Target position entries:
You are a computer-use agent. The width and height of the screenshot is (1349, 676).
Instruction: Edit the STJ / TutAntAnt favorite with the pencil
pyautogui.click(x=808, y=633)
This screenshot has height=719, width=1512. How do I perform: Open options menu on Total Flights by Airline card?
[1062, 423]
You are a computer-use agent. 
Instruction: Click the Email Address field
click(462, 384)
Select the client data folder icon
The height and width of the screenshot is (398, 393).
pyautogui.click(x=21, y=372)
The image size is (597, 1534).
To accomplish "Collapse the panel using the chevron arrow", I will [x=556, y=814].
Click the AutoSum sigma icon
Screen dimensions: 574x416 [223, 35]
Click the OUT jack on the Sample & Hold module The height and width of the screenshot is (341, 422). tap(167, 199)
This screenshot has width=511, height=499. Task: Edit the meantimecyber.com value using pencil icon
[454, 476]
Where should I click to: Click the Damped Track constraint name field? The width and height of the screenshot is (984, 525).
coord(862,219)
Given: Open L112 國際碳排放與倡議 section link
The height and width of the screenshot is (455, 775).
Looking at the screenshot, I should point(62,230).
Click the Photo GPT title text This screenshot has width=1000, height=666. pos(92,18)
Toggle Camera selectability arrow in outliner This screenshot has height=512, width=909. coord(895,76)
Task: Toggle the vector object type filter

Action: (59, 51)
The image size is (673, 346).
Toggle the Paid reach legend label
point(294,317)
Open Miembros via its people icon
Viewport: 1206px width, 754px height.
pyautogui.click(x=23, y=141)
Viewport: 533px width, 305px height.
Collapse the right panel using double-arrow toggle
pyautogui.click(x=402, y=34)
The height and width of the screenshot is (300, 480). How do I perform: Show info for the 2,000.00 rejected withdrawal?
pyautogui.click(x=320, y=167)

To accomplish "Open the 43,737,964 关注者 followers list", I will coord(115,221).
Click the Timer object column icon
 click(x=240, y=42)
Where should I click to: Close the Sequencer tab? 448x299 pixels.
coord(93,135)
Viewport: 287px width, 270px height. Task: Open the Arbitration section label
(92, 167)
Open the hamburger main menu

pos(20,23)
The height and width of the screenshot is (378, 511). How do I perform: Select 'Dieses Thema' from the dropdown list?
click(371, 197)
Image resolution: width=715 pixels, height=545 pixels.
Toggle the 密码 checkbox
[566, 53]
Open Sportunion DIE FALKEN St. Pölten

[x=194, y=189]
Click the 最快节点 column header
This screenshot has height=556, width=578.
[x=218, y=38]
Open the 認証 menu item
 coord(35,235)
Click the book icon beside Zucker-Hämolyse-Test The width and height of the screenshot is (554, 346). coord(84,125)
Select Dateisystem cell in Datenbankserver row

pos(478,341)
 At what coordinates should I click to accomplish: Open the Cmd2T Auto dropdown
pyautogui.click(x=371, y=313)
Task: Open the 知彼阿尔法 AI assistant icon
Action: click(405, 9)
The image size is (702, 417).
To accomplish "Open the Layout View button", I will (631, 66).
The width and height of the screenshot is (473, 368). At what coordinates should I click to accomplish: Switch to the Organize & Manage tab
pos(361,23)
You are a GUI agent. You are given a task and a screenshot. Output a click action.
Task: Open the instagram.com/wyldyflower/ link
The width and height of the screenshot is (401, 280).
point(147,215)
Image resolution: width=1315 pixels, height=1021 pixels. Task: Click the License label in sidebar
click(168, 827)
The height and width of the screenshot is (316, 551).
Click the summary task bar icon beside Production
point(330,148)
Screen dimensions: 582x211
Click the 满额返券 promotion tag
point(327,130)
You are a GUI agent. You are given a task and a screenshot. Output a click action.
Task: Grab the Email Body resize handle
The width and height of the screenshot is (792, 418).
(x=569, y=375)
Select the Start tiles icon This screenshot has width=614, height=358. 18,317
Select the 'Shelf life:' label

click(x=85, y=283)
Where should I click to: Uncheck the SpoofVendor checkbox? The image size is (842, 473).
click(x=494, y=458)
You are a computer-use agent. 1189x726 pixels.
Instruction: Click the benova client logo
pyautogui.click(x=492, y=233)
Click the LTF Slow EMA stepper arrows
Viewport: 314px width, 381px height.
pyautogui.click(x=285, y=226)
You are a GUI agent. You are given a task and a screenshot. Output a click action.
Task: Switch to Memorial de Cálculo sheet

## What the task requires
Reproduce every one of the entries above word for word, keeping their lines as they are.

## Response to this task
You are a computer-use agent. The width and height of the screenshot is (1349, 676).
Instruction: Edit the STJ / TutAntAnt favorite with the pencil
pyautogui.click(x=808, y=633)
This screenshot has height=719, width=1512. How do I perform: Open options menu on Total Flights by Airline card?
[1062, 423]
You are a computer-use agent. 
Instruction: Click the Email Address field
click(462, 384)
Select the client data folder icon
The height and width of the screenshot is (398, 393).
pyautogui.click(x=21, y=372)
The image size is (597, 1534).
To accomplish "Collapse the panel using the chevron arrow", I will [x=556, y=814].
Click the AutoSum sigma icon
Screen dimensions: 574x416 [223, 35]
Click the OUT jack on the Sample & Hold module The height and width of the screenshot is (341, 422). tap(167, 199)
This screenshot has width=511, height=499. Task: Edit the meantimecyber.com value using pencil icon
[454, 476]
Where should I click to: Click the Damped Track constraint name field? The width and height of the screenshot is (984, 525).
coord(862,219)
Given: Open L112 國際碳排放與倡議 section link
The height and width of the screenshot is (455, 775).
Looking at the screenshot, I should point(62,230).
Click the Photo GPT title text This screenshot has width=1000, height=666. pos(92,18)
Toggle Camera selectability arrow in outliner This screenshot has height=512, width=909. coord(895,76)
Task: Toggle the vector object type filter

Action: (59, 51)
The image size is (673, 346).
Toggle the Paid reach legend label
point(294,317)
Open Miembros via its people icon
Viewport: 1206px width, 754px height.
pyautogui.click(x=23, y=141)
Viewport: 533px width, 305px height.
Collapse the right panel using double-arrow toggle
pyautogui.click(x=402, y=34)
The height and width of the screenshot is (300, 480). How do I perform: Show info for the 2,000.00 rejected withdrawal?
pyautogui.click(x=320, y=167)

To accomplish "Open the 43,737,964 关注者 followers list", I will coord(115,221).
Click the Timer object column icon
 click(x=240, y=42)
Where should I click to: Close the Sequencer tab? 448x299 pixels.
coord(93,135)
Viewport: 287px width, 270px height. Task: Open the Arbitration section label
(92, 167)
Open the hamburger main menu

pos(20,23)
The height and width of the screenshot is (378, 511). How do I perform: Select 'Dieses Thema' from the dropdown list?
click(371, 197)
Image resolution: width=715 pixels, height=545 pixels.
Toggle the 密码 checkbox
[566, 53]
Open Sportunion DIE FALKEN St. Pölten

[x=194, y=189]
Click the 最快节点 column header
This screenshot has height=556, width=578.
[x=218, y=38]
Open the 認証 menu item
 coord(35,235)
Click the book icon beside Zucker-Hämolyse-Test The width and height of the screenshot is (554, 346). coord(84,125)
Select Dateisystem cell in Datenbankserver row

pos(478,341)
 At what coordinates should I click to accomplish: Open the Cmd2T Auto dropdown
pyautogui.click(x=371, y=313)
Task: Open the 知彼阿尔法 AI assistant icon
Action: click(405, 9)
The image size is (702, 417).
To accomplish "Open the Layout View button", I will (631, 66).
The width and height of the screenshot is (473, 368). At what coordinates should I click to accomplish: Switch to the Organize & Manage tab
pos(361,23)
You are a GUI agent. You are given a task and a screenshot. Output a click action.
Task: Open the instagram.com/wyldyflower/ link
The width and height of the screenshot is (401, 280).
point(147,215)
Image resolution: width=1315 pixels, height=1021 pixels. Task: Click the License label in sidebar
click(168, 827)
The height and width of the screenshot is (316, 551).
Click the summary task bar icon beside Production
point(330,148)
Screen dimensions: 582x211
Click the 满额返券 promotion tag
point(327,130)
You are a GUI agent. You are given a task and a screenshot. Output a click action.
Task: Grab the Email Body resize handle
The width and height of the screenshot is (792, 418).
(x=569, y=375)
Select the Start tiles icon This screenshot has width=614, height=358. 18,317
Select the 'Shelf life:' label

click(x=85, y=283)
Where should I click to: Uncheck the SpoofVendor checkbox? The image size is (842, 473).
click(x=494, y=458)
You are a computer-use agent. 1189x726 pixels.
Instruction: Click the benova client logo
pyautogui.click(x=492, y=233)
Click the LTF Slow EMA stepper arrows
Viewport: 314px width, 381px height.
pyautogui.click(x=285, y=226)
You are a GUI agent. You are given a task and a screenshot. Output a click action.
Task: Switch to Memorial de Cálculo sheet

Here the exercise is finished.